Beginning with the line below that contains "723x764 pixels." and ending with the line that contains "Task: Sort by In stock column arrows", copy every line exactly. Copy nothing else.

* **Available data**
= = = =

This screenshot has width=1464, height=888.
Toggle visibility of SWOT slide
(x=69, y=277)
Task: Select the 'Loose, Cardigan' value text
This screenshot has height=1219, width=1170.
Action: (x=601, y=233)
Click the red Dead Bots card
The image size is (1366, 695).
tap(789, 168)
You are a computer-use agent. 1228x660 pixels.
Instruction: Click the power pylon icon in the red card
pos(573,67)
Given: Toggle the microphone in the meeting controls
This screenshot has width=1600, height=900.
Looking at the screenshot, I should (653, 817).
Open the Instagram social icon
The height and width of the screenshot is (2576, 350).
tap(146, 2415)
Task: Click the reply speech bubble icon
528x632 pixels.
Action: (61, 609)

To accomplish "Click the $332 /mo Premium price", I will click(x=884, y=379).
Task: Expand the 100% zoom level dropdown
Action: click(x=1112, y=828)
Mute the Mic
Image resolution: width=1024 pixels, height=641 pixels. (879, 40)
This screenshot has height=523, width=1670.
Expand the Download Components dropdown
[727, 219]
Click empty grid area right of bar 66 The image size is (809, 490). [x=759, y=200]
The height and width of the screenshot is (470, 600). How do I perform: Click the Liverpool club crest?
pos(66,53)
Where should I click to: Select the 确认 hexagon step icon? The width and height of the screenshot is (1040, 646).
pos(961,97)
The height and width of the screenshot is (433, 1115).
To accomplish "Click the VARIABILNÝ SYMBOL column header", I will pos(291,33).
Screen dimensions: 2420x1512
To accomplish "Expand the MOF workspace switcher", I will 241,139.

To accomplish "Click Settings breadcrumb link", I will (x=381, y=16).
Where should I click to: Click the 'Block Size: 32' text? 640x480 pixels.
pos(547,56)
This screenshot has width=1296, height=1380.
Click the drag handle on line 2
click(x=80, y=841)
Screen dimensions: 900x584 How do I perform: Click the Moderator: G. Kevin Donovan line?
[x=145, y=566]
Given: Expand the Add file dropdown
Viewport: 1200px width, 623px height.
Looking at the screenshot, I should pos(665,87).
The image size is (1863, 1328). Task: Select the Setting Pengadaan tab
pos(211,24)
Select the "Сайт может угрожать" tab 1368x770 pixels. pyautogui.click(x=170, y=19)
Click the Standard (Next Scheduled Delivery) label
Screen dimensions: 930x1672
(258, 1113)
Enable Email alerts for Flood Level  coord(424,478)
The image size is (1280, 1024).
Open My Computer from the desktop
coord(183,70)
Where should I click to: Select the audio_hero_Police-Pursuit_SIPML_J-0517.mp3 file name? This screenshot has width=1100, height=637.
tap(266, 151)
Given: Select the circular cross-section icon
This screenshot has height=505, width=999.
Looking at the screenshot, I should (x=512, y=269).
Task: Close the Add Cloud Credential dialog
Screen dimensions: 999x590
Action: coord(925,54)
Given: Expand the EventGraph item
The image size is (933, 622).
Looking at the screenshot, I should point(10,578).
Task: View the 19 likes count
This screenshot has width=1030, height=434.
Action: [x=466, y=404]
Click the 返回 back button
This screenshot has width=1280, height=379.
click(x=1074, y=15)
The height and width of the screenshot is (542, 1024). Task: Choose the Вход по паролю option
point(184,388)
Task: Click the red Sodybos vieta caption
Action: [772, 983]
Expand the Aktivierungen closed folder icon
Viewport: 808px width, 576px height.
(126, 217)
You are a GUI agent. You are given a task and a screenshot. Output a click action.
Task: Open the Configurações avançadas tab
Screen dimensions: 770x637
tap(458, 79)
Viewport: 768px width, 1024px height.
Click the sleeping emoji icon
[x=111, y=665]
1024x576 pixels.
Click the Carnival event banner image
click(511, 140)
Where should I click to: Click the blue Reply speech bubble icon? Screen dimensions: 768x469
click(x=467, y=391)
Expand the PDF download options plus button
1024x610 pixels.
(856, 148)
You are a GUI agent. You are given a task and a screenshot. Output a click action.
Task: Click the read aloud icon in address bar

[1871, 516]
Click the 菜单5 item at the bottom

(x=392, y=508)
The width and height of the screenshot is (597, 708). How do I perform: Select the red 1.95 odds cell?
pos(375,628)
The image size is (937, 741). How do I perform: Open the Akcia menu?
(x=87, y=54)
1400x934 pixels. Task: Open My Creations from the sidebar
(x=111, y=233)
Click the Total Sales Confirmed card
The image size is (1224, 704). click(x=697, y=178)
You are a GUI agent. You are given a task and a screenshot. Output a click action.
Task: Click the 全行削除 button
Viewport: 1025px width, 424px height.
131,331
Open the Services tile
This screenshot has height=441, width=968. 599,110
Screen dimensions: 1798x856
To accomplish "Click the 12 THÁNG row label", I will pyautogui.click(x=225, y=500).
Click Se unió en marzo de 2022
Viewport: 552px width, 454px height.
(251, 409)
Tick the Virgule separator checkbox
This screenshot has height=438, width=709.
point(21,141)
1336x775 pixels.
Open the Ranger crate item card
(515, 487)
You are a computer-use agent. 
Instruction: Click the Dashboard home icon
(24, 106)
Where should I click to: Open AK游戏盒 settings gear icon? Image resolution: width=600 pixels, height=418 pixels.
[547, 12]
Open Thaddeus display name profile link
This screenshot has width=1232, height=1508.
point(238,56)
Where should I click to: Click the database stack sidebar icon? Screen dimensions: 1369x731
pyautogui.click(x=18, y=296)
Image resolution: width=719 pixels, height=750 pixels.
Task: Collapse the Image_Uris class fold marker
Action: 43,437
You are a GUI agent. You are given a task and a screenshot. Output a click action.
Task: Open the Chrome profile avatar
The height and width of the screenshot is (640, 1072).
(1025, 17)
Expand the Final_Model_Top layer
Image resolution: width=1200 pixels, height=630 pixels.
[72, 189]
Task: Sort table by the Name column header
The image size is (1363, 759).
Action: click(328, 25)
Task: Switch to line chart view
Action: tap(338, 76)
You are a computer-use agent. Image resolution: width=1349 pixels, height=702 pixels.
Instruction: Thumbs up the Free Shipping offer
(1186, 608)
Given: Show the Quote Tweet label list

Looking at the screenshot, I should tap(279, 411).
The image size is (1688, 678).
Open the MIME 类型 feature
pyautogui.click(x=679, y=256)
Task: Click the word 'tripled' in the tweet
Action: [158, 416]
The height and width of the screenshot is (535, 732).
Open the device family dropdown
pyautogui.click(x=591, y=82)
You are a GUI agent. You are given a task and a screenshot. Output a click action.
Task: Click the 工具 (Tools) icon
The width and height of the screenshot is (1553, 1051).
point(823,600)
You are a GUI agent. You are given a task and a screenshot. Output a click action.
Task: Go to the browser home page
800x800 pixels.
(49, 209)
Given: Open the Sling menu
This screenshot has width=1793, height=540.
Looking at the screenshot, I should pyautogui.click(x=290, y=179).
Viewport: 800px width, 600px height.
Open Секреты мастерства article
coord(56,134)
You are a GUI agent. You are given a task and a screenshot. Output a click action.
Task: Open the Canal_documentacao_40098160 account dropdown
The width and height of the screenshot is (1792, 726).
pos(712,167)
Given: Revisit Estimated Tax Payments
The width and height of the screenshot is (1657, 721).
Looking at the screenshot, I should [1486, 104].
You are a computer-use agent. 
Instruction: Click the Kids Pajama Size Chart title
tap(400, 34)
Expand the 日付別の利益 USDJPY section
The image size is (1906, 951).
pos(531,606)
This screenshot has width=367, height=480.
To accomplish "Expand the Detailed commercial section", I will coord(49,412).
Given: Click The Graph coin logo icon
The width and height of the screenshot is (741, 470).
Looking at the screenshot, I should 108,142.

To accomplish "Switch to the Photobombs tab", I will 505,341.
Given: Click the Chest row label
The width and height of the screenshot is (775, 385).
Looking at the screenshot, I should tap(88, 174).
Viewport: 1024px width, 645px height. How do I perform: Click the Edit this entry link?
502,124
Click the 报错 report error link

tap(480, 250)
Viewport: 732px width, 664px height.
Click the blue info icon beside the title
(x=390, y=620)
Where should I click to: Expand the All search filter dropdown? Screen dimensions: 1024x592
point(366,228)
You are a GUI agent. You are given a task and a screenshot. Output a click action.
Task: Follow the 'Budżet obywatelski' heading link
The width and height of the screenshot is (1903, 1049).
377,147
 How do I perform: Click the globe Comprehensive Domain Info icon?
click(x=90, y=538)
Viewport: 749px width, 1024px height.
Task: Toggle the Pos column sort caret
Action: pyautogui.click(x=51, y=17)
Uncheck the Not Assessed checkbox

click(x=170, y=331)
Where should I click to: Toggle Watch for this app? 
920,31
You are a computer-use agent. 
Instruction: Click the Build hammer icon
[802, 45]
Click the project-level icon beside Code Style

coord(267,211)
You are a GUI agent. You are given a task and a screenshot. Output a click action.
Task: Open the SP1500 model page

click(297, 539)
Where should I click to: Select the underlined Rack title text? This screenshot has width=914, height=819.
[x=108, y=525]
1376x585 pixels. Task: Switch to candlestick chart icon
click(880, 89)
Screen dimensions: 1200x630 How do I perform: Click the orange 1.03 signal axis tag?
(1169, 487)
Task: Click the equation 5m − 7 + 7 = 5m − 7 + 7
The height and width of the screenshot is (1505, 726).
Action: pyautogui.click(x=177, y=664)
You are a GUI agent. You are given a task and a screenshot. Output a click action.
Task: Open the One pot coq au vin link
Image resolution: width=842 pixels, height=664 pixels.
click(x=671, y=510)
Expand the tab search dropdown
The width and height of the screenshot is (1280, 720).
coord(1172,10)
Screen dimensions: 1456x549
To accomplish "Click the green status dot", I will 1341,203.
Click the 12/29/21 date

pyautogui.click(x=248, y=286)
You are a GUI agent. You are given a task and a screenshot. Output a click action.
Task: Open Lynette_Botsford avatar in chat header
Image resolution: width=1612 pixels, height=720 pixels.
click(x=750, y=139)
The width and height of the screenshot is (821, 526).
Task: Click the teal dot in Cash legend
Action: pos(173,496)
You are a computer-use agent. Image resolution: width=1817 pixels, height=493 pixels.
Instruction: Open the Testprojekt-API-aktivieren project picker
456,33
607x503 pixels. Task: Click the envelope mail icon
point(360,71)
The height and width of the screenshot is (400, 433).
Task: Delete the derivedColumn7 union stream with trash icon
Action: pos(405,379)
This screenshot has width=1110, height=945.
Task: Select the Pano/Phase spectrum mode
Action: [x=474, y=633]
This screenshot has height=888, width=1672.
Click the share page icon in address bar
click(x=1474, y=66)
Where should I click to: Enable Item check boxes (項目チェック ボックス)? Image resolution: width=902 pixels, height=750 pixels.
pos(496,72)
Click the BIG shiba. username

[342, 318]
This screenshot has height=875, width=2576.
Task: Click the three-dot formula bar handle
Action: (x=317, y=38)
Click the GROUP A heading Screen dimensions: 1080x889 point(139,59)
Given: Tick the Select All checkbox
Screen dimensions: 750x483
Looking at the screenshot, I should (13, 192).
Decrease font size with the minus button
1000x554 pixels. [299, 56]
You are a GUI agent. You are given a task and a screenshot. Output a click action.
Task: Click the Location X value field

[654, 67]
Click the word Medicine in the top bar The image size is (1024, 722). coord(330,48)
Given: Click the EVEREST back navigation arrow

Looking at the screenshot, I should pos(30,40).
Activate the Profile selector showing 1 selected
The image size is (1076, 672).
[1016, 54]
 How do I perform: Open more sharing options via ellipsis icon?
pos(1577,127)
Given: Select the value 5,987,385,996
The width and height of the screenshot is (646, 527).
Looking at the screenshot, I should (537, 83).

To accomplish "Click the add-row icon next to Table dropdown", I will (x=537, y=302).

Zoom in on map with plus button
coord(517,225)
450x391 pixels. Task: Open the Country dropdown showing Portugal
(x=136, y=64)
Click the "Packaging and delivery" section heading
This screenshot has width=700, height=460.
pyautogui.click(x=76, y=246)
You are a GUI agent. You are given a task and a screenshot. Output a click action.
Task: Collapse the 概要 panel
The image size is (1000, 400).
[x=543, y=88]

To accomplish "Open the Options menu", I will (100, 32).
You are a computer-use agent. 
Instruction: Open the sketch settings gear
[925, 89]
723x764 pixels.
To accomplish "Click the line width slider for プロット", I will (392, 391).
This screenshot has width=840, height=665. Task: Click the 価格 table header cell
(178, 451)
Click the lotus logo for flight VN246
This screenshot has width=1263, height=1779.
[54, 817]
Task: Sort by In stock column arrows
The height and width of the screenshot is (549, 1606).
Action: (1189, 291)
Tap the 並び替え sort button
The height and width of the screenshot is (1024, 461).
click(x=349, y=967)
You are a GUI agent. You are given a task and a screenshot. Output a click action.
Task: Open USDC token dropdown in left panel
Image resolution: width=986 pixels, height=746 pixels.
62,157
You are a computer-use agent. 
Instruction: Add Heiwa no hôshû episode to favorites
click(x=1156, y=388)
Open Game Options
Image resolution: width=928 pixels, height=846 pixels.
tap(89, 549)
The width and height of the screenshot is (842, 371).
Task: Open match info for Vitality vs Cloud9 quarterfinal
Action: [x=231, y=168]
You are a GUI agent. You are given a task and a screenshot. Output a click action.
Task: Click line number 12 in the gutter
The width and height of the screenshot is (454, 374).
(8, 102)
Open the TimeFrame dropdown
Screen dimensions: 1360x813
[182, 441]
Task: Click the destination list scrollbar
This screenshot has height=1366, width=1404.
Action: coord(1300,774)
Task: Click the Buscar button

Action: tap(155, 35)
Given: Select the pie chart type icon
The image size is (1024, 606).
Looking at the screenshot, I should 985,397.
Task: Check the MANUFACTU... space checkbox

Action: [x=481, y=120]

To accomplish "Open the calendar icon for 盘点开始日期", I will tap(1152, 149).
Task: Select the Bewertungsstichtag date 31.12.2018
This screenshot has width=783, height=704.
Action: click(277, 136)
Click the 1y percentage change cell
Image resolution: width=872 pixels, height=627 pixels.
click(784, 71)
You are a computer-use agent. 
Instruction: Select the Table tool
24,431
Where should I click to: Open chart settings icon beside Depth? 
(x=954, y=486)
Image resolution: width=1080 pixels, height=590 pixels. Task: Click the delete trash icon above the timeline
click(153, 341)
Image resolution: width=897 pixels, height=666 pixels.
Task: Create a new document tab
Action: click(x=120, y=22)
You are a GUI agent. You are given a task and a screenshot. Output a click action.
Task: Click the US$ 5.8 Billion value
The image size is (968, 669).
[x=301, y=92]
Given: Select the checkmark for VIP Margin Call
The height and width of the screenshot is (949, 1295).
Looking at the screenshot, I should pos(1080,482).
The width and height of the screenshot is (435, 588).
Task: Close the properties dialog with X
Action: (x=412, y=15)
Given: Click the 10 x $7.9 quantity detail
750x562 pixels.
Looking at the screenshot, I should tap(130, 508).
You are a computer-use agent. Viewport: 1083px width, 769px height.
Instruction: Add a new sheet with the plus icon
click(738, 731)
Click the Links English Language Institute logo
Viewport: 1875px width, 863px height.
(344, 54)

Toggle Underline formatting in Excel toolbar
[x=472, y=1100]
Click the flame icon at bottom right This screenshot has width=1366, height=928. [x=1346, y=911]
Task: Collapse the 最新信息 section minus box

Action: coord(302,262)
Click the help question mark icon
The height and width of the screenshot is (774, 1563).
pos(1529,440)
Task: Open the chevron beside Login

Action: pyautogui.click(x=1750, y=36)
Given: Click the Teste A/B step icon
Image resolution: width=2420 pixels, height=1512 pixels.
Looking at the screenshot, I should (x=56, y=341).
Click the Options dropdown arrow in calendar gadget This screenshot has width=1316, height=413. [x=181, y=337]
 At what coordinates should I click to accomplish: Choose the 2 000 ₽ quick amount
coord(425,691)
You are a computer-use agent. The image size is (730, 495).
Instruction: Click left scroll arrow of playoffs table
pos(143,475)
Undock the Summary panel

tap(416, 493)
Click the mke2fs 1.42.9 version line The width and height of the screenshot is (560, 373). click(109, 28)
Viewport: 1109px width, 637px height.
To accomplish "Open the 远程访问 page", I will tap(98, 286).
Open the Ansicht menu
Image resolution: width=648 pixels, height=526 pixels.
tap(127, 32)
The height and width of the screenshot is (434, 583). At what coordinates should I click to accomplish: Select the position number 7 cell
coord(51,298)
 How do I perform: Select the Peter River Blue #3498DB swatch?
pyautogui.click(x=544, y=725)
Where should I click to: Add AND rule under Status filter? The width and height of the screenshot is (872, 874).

= = = =

* **Answer to this task**
723x764 pixels.
To accomplish "Click the line width slider for プロット", I will (392, 391).
This screenshot has width=840, height=665. Task: Click the 価格 table header cell
(178, 451)
Click the lotus logo for flight VN246
This screenshot has width=1263, height=1779.
[54, 817]
Task: Sort by In stock column arrows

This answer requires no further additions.